Year: Champion (average in final); Score; Runner-up (average in final); Prize money; Venue
Total: Champion; Runner-up
2016: ENG Phil Taylor (98.97); 11–5; Michael van Gerwen (100.92); £250,000; £100,000; £50,000; WAL Cardiff International Arena, Cardiff
2017: AUT Mensur Suljović (87.85); 11–9; SCO Gary Anderson (98.03)
2018: SCO Gary Anderson (101.47); 11–4; SCO Peter Wright (93.85); ENG Brighton Centre, Brighton
2019: Michael van Gerwen (100.87); 11–10; SCO Peter Wright (97.42); Leicester Arena, Leicester
2020: Cancelled due to COVID-19 pandemic.

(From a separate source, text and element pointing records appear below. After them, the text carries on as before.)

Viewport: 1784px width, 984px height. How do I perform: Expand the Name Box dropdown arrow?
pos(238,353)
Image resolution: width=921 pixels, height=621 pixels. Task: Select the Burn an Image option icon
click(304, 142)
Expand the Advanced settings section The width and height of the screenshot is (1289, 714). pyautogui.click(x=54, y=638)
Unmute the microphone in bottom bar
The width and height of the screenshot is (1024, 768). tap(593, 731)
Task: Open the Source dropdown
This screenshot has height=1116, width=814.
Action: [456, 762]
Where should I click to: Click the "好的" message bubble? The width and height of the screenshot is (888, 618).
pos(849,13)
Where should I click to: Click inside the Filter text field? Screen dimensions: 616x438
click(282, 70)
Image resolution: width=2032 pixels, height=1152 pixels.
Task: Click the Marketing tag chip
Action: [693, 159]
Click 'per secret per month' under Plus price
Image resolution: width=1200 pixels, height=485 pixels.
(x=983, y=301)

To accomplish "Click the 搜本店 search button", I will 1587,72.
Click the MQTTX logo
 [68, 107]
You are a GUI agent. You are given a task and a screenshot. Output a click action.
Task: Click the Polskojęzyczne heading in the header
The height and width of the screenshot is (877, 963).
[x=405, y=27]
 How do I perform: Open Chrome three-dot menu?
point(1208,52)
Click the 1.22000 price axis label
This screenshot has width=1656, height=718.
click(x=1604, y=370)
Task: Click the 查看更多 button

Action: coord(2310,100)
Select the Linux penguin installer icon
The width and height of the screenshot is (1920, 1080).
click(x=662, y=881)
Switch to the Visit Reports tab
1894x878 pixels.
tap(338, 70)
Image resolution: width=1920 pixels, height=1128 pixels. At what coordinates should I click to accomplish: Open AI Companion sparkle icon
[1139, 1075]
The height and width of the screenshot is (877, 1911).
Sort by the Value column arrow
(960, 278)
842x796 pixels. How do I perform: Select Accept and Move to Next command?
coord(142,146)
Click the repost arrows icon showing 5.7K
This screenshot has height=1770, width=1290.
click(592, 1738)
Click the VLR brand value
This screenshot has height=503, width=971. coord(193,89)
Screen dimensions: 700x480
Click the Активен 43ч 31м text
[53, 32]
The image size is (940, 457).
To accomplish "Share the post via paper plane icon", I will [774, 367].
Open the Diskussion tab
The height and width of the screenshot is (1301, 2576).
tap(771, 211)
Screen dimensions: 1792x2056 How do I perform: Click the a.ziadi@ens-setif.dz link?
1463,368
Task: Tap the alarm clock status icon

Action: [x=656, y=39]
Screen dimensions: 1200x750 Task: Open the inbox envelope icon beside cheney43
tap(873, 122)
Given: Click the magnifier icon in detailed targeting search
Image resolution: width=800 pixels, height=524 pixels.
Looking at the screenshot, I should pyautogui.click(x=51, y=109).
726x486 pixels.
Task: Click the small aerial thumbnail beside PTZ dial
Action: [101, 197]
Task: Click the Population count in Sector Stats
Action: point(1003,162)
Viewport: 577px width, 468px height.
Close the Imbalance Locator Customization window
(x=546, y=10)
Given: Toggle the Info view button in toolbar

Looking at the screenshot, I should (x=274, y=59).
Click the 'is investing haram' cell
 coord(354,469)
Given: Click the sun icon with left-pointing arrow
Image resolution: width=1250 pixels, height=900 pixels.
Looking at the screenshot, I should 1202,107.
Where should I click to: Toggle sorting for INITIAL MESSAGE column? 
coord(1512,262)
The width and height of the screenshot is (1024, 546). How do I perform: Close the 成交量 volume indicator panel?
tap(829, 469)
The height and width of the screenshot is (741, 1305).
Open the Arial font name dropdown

==Records and statistics==

===Total finalist appearances===

| Rank | Player | Nationality | Won | Runner-up | Finals | Appearances |
| 1 | Gary Anderson | Scotland | 1 | 1 | 2 | 2 |
| Michael van Gerwen | Netherlands | 1 | 1 | 2 | 2 |
| 3 | Phil Taylor | England | 1 | 0 | 1 | 1 |
| Mensur Suljović | Austria | 1 | 0 | 1 | 1 |
| 5 | Peter Wright | Scotland | 0 | 2 | 2 | 2 |

- Active players are shown in bold
- Only players who reached the final are included
- In the event of identical records, players are sorted by date first achieved

===Champions by country===

| Country | Players | Total | First title | Last title |
|---|---|---|---|---|
| England | 1 | 1 | 2016 | 2016 |
| Austria | 1 | 1 | 2017 | 2017 |
| Scotland | 1 | 1 | 2018 | 2018 |
| Netherlands | 1 | 1 | 2019 | 2019 |

===High averages===

Ten highest Champions League of Darts one-match averages
| Average | Player | Year (+ Round) | Opponent | Result |
| 111.23 | NED Michael van Gerwen | 2018, Group stage | ENG Dave Chisnall | 10–2 |
| 108.31 | ENG Phil Taylor | 2016, Group stage | SCO Robert Thornton | 10–2 |
| 107.49 | ENG Phil Taylor | 2016, Group stage | NED Michael van Gerwen | 10–4 |
| 105.67 | NED Michael van Gerwen | 2016, Semi-finals | SCO Gary Anderson | 11–5 |
| 105.54 | NED Michael van Gerwen | 2019, Semi-finals | WAL Gerwyn Price | 11–10 |
| 105.53 | AUT Mensur Suljović | 2018, Group stage | SCO Peter Wright | 10–7 |
| 104.13 | NED Michael van Gerwen | 2016, Group stage | ENG Phil Taylor | 4–10 |
| 103.49 | ENG James Wade | 2016, Group stage | ENG Adrian Lewis | 10–3 |
| 103.52 | SCO Peter Wright | 2019, Semi-finals | ENG Michael Smith | 11–5 |
| 103.40 | NED Michael van Gerwen | 2019, Group stage | ENG James Wade | 10–8 |

Five highest Champions League of Darts losing averages
| Average | Player | Year (+ Round) | Opponent | Result |
| 104.13 | NED Michael van Gerwen | 2016, Group stage | ENG Phil Taylor | 4–10 |
| 102.89 | NED Michael van Gerwen | 2017, Group stage | ENG Phil Taylor | 9–10 |
| 102.49 | WAL Gerwyn Price | 2019, Semi-finals | NED Michael van Gerwen | 10–11 |
| 102.13 | SCO Peter Wright | 2018, Group stage | AUT Mensur Suljović | 7–10 |
| 101.48 | SCO Gary Anderson | 2018, Group stage | NIR Daryl Gurney | 8–10 |

==Broadcaster==
The tournament was the first PDC event to be broadcast on the BBC, after they ended their contract to broadcast rights of the BDO World Darts Championship.

==Sponsorship==
In 2016 and 2017, the title sponsor of the tournament was bookmaker Unibet, who for the 2016 season were the pre-existing sponsors of the PDC's Masters and European Championship, and the new sponsor of the PDC's World Grand Prix.
Since 2018 the tournament has been sponsored by bookmaker Paddy Power.